Pleasant Valley Dam
Jean-Luc Henraux
A fictional dam is proposed to be constructed along the upper Owens River in rural California, east of the Sierra Nevada Mountain range. At a community hearing to evaluate the proposal, business interests grapple with longstanding local distrust of waterworks projects.
If the proposal comes to fruition, developers plan to name their new monuments the Pleasant Valley Dam and Pleasant Valley Reservoir, after the beautiful rocky valley they intend to flood. In Inyo County, California, approval for large-scale infrastructure projects on public land runs directly through county officials. However, local government support is no issue for the consortium of well-connected developers and businesses positioned to benefit from an increase in local electricity production. The project's real test lies with a countywide referendum set to appear on the upcoming November ballot. Inyo County is the second largest county in California by area, but it feels more like a small community to residents. Twenty thousand people occupy the county, most of whom live along the 395 Highway that cuts through the valley between the Sierra Nevadas and Inyo Mountain Range. Bishop, a town just outside Pleasant Valley, where the hearing is scheduled, houses just under four thousand people.

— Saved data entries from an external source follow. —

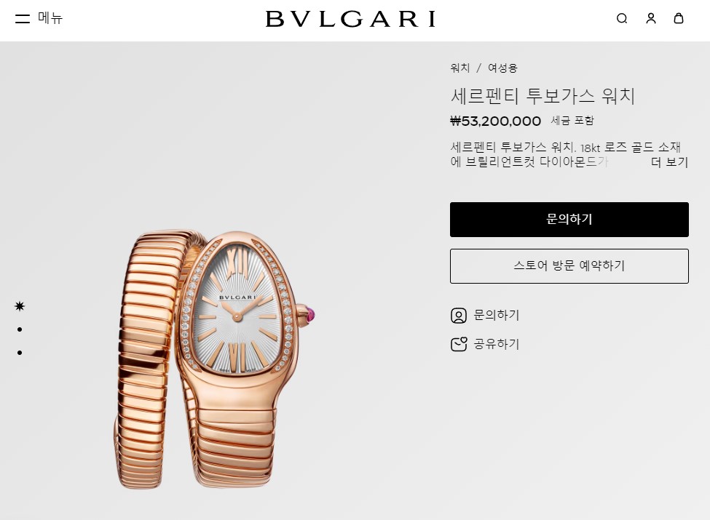710x520 pixels.
Task: Click the hamburger menu icon
Action: tap(22, 18)
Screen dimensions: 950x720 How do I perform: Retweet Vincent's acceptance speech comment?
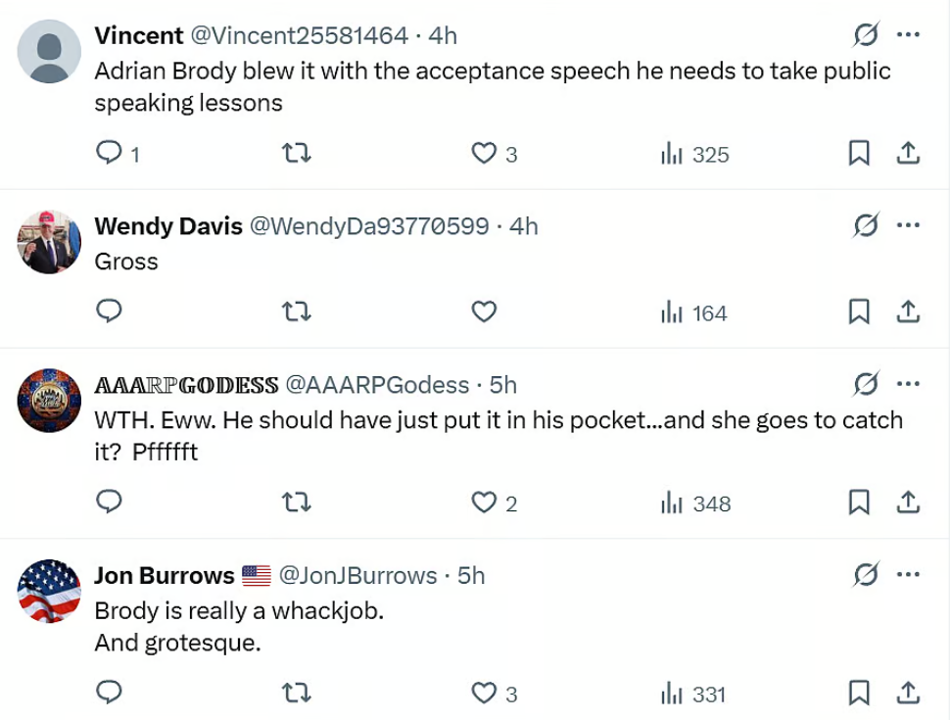click(x=297, y=154)
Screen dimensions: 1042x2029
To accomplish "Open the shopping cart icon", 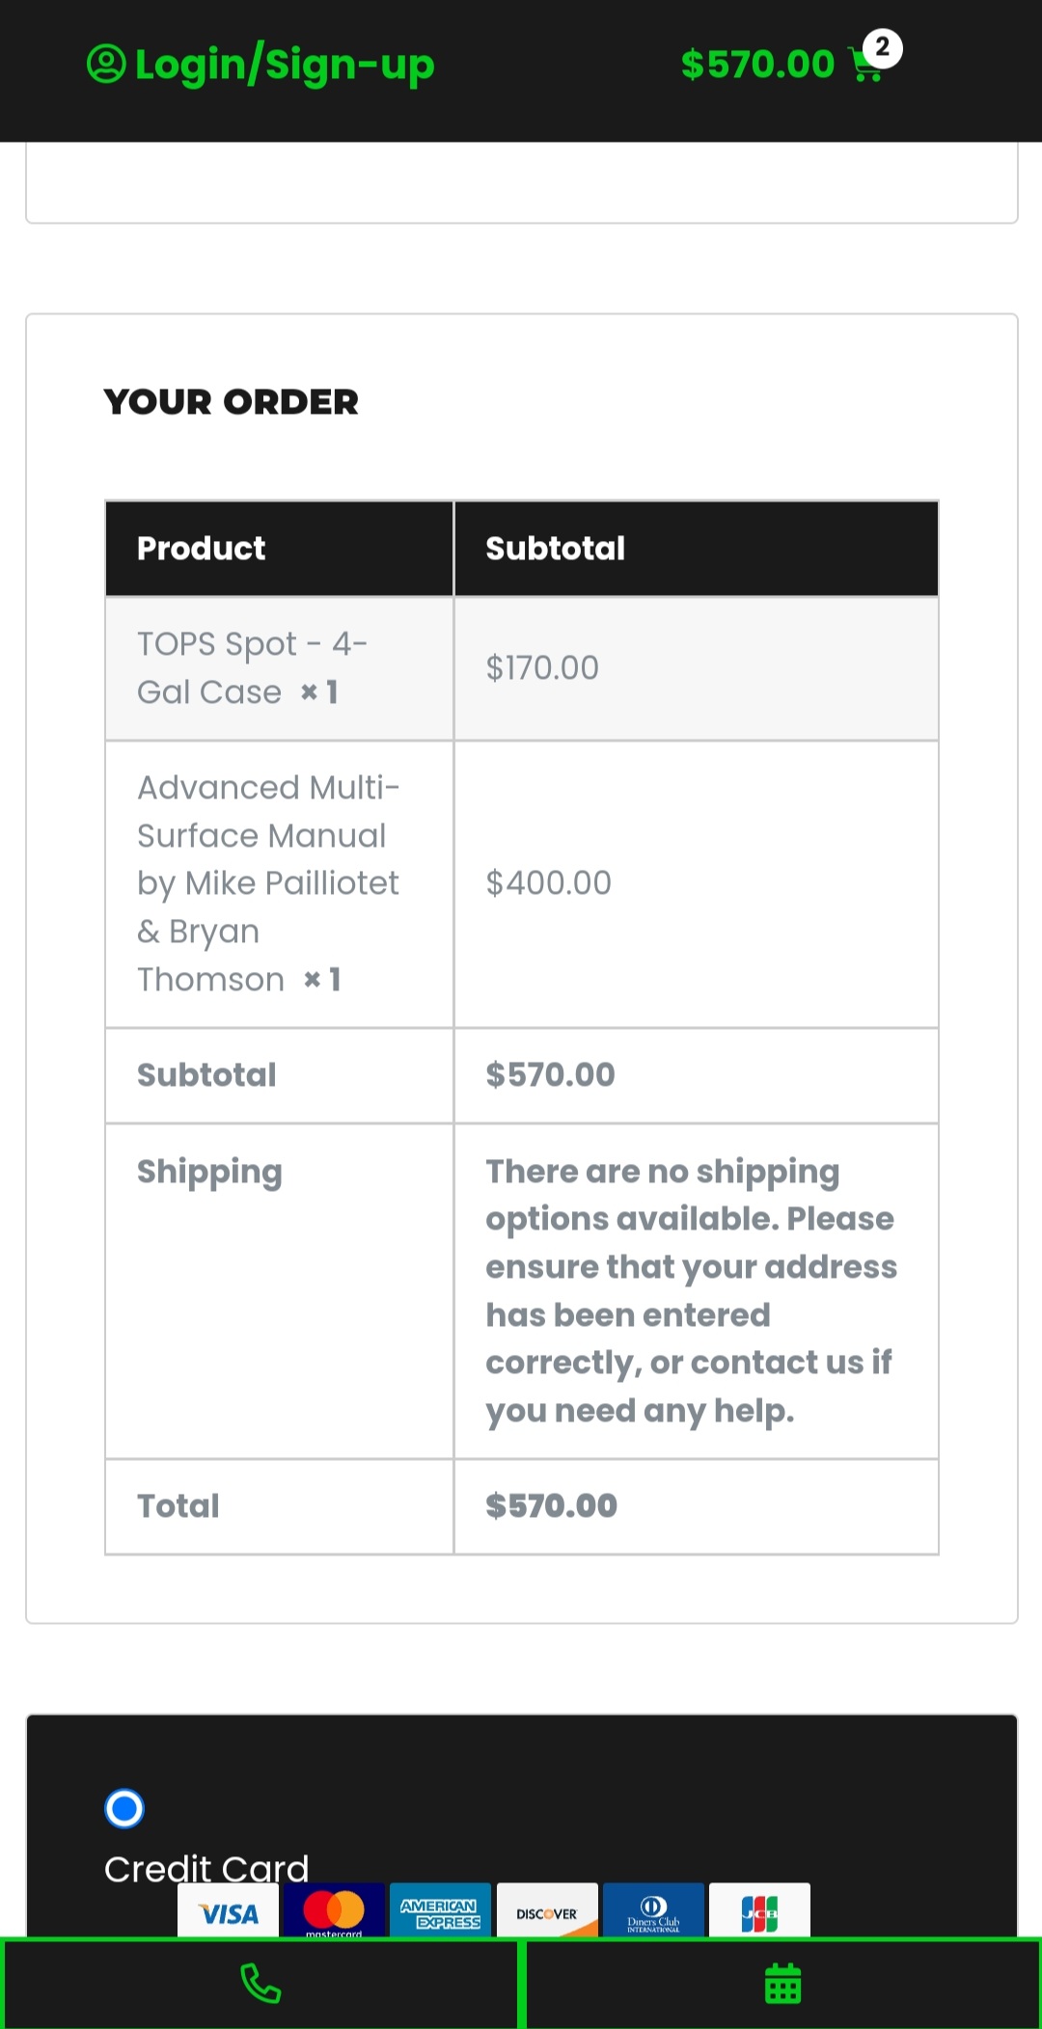I will click(864, 67).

In a school auditorium, a crowd of concerned community members fix their eyes on the stage, where representatives from a consortium of project backers are summarizing the dam's benefits. The head of a construction company discusses dozens of jobs the project would create for locals, handing out branded hardhats to a few young men who appear interested in the work. Executives from Mammoth Mountain, a nearby ski resort, walk the crowd through the arithmetic of precisely estimated economic benefits they expect from the dam's construction. Local energy production would reduce the costs of artificial snowmaking, which would enable skiing through July Fourth weekend, which in turn would increase the number of tourists spending money at local restaurants, hotels, and heritage sites.
Fiscal projections and environmental concerns were being discussed in detail, but many in the crowd stayed focused on one theme that the developers diligently featured on most of the PowerPoint slides presented: autonomy. Many residents of Inyo County feared that any sort of public water works project was another attempt to divert resources from local residents to urban communities elsewhere in the state. Many participants attending the meeting descended from white farming communities in the county that were disenfranchised nearly a hundred ago by more powerful interests in Los Angeles, located four hours and a few hundred miles away. After many had moved to California from the Midwest in the late nineteenth century, farmers working the land along the Owens River witnessed the construction of the Los Angeles aqueduct system in the 1910s. A massive network of dams, reservoirs, and aqueducts ferried water hundreds of miles away from Inyo County to support the fast-growing coastal metropolis, which had tripled in population the decade prior and was beginning to experience severe water shortages.
Following the aqueduct project, the county's exploding population and economy were no longer threatened by the region's perilous lack of water. However, the gains to Los Angeles County were zero-sum. Back in Inyo, water became instantly scarce. A lack of rainfall meant that farmers had previously received most of their water from mountain runoff, water which flowed through the Owens River. Following the dam, water was redirected and farming became all but impossible in the arid region. Families were financially devastated. No longer able to persist on their own, parents and children followed the aqueducts to the coast and joined the urban community who devasted their previous home.
In the generations since, Inyo residents have driven away businesses and politicians that were remotely connected to coastal, urban interests. Mammoth Mountain, the county's largest earner and employer, draws hordes of out-of-towners that bring year-round business to the region, and is a tolerated exception. In the auditorium, local businesses began to express concern that the new proposed dams' electricity production would only serve mountain recreation consumed by wealthy non-residents. And underneath the layers of artificial snow, they asked, what of the region's natural attractions? The Pleasant Valley region was home to beautiful mountainous terrain where locals frequented to fly fish or camp on free public sites. Would residents be forced to lose their livelihood for the people of Los Angeles and San Francisco to play in their backyard?